Description An inscription on the back of the base identifies the male figure of this pair as Jalandharapa, one of the eighty-four Tantric Buddhist "mahasiddhas": spiritual adepts who have attained great powers and have reached a state of enlightenment, usually through a rejection of societal norms. Here, a female consort sits on Jalandharapa’s left thigh and offers him a skull cup filled with blood. In Tantric Buddhist symbolism, both skull cups and female partners are identified with wisdom and enlightened knowledge, and this consort may allude to the "dakini" (goddess or female ritual partner) who imparted to Jalandharapa the teachings that led to his enlightenment. Both figures wear an abundance of jewels and lower garments incised with fine patterns that represent textile designs.

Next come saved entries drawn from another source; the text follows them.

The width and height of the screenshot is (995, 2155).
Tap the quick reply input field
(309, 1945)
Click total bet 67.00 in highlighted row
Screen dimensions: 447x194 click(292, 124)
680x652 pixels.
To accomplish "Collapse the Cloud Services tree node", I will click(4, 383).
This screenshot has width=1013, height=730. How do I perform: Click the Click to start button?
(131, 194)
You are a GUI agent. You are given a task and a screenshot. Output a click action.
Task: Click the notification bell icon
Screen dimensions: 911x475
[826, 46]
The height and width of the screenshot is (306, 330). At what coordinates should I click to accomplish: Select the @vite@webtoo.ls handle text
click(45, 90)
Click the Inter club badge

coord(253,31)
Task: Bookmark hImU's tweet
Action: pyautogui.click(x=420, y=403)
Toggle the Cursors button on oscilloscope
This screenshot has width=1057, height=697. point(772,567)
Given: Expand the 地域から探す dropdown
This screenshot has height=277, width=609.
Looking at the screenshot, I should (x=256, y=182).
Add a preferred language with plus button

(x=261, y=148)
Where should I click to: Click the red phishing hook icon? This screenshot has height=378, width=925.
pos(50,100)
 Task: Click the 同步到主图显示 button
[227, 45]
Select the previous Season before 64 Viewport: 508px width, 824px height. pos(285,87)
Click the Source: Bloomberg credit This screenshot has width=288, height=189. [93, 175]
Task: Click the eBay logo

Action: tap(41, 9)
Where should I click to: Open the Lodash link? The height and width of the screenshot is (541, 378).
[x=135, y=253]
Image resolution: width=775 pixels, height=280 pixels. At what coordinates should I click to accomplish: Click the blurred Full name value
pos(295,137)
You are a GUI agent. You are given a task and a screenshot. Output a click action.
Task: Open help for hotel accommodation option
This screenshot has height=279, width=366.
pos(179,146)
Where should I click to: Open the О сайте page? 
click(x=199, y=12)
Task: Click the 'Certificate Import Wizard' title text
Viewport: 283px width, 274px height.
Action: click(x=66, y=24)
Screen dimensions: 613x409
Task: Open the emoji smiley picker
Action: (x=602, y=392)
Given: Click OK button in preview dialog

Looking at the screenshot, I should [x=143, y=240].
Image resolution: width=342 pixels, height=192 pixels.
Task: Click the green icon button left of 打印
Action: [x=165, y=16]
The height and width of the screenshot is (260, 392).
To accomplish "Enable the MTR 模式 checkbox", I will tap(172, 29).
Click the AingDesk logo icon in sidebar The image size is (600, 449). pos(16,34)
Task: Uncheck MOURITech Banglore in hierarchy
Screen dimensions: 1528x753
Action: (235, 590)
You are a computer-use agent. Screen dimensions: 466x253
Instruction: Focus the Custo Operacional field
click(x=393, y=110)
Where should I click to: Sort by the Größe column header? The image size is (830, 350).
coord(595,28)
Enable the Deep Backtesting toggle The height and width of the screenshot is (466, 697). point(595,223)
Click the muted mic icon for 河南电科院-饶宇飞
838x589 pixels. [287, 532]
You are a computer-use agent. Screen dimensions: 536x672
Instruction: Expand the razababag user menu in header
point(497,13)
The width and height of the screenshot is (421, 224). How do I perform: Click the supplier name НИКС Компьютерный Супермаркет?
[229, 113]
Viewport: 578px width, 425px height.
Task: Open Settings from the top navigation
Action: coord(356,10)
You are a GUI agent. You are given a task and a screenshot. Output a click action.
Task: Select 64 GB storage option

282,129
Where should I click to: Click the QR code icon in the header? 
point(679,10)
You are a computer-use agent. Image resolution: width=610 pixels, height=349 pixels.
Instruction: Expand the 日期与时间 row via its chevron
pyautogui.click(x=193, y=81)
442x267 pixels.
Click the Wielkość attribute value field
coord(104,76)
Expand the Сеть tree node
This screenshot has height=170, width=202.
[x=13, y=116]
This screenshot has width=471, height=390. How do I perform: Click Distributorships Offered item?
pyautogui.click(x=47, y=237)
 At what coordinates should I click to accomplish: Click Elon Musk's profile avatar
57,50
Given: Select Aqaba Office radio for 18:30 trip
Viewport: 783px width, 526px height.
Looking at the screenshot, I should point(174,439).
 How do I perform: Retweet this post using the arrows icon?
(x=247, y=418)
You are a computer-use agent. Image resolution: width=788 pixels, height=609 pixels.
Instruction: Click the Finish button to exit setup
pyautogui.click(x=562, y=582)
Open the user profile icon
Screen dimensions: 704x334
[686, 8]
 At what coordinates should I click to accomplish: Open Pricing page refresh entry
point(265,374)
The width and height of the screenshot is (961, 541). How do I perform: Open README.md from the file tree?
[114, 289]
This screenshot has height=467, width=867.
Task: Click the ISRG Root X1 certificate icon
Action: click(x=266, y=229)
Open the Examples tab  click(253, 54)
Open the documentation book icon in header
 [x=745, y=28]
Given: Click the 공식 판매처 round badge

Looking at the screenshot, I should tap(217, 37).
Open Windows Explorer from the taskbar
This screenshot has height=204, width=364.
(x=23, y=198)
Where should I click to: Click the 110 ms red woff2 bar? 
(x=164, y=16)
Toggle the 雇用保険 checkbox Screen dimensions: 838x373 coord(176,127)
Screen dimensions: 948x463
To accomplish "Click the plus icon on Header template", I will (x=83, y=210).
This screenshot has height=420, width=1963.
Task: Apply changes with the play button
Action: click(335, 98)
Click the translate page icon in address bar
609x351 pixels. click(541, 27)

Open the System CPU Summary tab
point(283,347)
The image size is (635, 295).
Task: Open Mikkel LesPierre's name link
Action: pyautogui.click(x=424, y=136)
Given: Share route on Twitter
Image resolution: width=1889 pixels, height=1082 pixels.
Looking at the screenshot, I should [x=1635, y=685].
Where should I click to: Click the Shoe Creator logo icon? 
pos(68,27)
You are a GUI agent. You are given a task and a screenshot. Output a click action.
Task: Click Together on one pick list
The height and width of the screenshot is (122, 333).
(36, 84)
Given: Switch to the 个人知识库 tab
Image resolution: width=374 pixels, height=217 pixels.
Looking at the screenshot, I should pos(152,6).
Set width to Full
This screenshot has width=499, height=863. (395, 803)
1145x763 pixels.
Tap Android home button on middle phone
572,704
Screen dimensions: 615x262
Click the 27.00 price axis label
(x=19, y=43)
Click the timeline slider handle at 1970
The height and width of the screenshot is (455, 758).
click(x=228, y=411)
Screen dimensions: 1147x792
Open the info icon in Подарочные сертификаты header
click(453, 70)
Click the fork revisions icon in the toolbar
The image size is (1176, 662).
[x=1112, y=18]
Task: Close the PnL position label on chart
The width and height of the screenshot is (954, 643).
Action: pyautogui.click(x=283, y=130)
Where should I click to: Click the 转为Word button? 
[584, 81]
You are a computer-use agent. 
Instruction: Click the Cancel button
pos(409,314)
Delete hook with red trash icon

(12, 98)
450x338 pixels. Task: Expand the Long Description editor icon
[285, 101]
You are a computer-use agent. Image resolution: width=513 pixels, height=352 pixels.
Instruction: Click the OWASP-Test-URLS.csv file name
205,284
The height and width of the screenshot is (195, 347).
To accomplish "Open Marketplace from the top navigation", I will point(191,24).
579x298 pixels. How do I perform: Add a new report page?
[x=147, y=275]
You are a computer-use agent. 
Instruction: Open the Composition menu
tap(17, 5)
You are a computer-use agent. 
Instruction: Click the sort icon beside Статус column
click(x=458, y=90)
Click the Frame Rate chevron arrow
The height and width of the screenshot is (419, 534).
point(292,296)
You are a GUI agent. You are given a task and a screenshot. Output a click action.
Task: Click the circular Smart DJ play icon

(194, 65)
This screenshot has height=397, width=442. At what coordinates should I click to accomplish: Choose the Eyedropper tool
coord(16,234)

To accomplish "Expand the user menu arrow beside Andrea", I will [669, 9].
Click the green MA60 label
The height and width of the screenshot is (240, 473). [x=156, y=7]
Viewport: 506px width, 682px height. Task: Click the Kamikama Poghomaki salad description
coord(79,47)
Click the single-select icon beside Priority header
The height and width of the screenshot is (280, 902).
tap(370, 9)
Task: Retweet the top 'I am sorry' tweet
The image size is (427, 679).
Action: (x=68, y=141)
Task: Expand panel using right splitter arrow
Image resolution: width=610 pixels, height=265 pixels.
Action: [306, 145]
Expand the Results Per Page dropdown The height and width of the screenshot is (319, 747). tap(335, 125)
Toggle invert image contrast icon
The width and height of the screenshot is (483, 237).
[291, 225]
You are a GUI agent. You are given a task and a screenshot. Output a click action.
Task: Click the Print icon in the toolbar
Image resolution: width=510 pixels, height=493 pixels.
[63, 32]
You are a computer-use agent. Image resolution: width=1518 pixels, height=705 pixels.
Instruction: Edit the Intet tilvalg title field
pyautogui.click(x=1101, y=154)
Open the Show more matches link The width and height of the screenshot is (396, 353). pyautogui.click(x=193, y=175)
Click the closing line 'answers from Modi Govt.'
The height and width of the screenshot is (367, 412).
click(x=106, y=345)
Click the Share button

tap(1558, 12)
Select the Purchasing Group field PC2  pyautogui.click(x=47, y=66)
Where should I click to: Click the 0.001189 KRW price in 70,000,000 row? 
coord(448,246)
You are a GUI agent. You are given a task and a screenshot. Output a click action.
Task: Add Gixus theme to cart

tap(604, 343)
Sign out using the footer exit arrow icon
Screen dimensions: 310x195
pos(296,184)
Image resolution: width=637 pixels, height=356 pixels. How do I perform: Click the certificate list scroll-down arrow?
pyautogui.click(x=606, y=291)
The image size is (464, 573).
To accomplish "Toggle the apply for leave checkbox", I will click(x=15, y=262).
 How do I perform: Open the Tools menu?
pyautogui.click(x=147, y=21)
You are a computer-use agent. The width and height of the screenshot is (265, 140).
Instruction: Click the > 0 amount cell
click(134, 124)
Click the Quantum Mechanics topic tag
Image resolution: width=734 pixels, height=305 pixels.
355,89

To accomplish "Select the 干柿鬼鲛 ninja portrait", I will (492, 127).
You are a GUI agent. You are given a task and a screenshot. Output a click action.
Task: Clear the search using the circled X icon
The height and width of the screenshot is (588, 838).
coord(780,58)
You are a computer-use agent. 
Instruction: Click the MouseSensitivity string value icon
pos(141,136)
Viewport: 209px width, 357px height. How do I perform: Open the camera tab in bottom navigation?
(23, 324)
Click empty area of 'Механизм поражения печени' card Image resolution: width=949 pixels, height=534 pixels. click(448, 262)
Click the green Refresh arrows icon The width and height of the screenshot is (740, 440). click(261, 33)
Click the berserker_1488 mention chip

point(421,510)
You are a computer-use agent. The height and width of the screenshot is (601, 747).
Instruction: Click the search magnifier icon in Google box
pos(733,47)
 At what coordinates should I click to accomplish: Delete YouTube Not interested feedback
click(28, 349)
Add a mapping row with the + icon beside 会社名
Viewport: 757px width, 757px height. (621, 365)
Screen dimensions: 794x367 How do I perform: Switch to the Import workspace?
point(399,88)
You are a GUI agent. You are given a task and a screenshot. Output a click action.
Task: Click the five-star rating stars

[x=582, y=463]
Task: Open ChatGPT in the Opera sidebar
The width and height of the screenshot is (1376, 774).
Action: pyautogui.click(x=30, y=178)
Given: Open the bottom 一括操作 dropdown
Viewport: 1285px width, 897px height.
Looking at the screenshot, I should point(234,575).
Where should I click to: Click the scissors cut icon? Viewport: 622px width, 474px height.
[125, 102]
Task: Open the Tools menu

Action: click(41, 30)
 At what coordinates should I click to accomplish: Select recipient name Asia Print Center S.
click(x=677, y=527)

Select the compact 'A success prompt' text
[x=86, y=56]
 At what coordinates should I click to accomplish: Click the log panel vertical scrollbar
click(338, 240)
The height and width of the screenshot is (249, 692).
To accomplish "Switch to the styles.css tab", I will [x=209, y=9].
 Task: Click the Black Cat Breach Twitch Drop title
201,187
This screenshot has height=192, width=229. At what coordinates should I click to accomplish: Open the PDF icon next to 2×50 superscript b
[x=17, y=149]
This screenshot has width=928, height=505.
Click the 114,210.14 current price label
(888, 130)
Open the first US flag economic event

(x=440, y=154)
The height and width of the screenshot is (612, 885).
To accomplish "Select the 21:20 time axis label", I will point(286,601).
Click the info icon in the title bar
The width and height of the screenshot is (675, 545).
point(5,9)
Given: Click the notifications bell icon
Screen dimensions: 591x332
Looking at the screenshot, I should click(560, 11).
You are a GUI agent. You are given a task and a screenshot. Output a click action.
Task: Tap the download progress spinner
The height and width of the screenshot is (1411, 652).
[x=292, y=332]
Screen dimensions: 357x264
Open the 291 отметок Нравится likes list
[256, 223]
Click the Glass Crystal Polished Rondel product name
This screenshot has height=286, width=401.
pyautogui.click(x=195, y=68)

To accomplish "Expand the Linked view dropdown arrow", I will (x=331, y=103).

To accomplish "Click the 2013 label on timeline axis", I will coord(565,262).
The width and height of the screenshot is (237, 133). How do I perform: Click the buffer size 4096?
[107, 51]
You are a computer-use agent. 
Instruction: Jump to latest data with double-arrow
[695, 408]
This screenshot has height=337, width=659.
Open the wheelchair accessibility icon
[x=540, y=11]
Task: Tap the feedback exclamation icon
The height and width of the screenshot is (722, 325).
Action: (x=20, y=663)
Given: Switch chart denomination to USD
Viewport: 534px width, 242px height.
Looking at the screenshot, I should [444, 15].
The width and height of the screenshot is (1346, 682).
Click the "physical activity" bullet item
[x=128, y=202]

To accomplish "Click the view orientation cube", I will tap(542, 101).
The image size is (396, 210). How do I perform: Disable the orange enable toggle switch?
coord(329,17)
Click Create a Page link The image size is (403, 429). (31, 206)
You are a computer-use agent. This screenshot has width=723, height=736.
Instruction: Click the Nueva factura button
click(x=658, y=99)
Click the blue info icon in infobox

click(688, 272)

Such adornment is not typical of the characteristically ascetic “mahasiddha appearance,” but the antelope skin on which Jalandharapa sits, the skulls on his diadem, and his intense, red-rimmed stare—indicative of his heated inner power—are consistent with other depictions of mahasiddhas. The multipronged "vajra" finial that crowns his topknot is a symbol of the Tantric Buddhist traditions and the indestructibility of their teachings, and reinforces the religious affiliation of the sculpture.
|8/14/2004||Examination||examined for loan|
- Desire and Devotion: Art from India, Nepal, and Tibet in the John and Berthe Ford Collection. The Walters Art Museum, Baltimore; Santa Barbara Museum of Art, Santa Barbara; Albuquerque Museum, Albuquerque; Birmingham Museum of Art, Birmingham; Hong Kong Museum of Art, Hong Kong. 2001-2003.
- Holy Madness: Portraits of Tantric Siddhas. Rubin Museum of Art, New York. 2006.
Provenance Ian Alsop, New York and Santa Fe; purchased by John and Berthe Ford, Baltimore, June 1970; given to Walters Art Museum, 2016.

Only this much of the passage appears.